Painting & Printmaking School of Fine Art

Freya McKinty

(she/her)

Freya McKinty aims to capture the experience of being truly present in transitional spaces – waiting rooms, lobbies, hallways – emulating the moments where boredom and curiosity drive you to really examine each element of a place. These spaces have an anonymity, designed to be inoffensive but often becoming visually bland and homogeneous by virtue of this. However, when time is consciously spent with the space, speculation as to the decisions and process behind its construction appear. She is also fascinated by spaces under construction, not only because of the abundance of found materials they provide, but because these moments are when a building is in its most skeletal form and has the potential to develop into something unknown. The façade is peeled back to expose the framework underneath, challenging its typical polish and demystifying the working behind it.

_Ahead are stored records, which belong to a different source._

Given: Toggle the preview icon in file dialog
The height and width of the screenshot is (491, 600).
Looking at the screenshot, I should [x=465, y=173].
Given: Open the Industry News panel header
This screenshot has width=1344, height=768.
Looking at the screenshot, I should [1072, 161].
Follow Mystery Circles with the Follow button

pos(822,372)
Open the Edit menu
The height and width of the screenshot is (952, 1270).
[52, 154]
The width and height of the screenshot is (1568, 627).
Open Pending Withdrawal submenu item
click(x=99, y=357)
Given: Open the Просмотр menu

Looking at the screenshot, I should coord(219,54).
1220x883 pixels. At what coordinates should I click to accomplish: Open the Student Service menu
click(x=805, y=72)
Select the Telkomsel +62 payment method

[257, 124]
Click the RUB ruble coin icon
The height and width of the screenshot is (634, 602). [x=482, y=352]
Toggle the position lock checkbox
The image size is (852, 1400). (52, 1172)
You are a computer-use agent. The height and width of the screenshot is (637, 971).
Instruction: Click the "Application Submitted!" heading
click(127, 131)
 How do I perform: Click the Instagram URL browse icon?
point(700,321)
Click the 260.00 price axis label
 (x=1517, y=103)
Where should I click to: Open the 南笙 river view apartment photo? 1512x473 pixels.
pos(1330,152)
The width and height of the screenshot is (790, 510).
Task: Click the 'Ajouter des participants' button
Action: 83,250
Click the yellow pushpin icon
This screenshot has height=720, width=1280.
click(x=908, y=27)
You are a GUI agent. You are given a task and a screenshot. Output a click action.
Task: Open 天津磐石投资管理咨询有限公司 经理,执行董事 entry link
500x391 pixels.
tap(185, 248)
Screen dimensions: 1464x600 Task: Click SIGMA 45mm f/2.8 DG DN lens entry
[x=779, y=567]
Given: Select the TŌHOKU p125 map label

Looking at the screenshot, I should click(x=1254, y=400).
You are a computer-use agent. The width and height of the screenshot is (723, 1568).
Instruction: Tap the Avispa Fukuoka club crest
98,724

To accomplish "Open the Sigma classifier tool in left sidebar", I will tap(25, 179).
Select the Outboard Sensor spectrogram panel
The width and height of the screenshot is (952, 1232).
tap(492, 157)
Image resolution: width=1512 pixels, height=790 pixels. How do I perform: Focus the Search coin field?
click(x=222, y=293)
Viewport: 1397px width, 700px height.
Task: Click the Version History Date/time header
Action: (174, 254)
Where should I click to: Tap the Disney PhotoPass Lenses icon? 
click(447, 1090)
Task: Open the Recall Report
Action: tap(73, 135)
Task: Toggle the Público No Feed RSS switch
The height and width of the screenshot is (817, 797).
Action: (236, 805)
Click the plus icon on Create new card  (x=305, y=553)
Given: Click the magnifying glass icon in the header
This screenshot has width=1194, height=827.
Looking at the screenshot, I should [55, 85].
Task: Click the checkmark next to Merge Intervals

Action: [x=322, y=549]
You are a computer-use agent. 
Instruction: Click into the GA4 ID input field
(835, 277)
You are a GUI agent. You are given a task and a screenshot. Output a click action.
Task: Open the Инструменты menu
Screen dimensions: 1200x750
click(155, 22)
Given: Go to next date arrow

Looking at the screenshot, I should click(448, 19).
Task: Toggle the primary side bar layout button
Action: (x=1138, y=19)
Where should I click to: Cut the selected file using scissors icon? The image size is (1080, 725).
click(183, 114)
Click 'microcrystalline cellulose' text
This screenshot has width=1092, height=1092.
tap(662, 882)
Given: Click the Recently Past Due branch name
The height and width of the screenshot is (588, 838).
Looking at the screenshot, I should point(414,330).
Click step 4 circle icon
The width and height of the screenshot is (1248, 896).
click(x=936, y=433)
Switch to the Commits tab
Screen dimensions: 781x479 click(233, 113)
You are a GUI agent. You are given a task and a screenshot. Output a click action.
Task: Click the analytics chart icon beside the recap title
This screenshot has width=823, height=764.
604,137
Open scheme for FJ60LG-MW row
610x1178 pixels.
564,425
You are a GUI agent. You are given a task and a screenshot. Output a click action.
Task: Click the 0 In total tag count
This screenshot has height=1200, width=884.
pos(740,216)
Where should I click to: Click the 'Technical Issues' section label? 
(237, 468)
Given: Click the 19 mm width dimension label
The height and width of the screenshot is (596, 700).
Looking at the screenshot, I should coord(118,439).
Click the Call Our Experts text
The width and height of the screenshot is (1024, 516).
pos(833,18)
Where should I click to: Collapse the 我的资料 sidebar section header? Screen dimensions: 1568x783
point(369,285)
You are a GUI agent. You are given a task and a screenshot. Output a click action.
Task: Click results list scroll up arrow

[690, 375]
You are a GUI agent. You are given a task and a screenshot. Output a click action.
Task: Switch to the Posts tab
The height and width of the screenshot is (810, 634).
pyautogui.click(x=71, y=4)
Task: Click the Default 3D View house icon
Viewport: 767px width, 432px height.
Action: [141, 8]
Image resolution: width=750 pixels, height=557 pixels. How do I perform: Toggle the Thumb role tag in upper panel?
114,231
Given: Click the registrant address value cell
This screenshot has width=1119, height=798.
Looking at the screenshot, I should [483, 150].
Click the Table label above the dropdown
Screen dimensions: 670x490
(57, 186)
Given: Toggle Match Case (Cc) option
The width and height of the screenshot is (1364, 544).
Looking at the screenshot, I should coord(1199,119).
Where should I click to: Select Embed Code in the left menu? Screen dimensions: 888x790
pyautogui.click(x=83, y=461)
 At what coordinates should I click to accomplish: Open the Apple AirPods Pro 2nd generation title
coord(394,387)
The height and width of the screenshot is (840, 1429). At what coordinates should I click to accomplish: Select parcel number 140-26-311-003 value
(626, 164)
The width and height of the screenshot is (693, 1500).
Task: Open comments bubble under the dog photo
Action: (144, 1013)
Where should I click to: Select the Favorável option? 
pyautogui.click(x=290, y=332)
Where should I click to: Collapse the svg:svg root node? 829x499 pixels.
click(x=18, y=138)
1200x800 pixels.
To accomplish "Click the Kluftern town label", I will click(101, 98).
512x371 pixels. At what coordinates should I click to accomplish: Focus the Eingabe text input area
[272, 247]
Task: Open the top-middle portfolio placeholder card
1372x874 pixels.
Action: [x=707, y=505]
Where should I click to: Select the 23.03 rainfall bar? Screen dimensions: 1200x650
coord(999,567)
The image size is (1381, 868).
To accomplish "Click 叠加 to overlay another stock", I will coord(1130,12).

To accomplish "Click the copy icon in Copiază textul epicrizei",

Through working in the expanded field of printmaking, transforming screen-printed fabric into physical boundaries within a space, she creates structural objects that must be negotiated and encircled to be fully appreciated. These objects are then curated into installations that viewers must navigate, traversing the space to discover the hidden features and framework that support the work – both literally, as wooden supports, and as provisional work that functions as concept sketches or partial blueprints.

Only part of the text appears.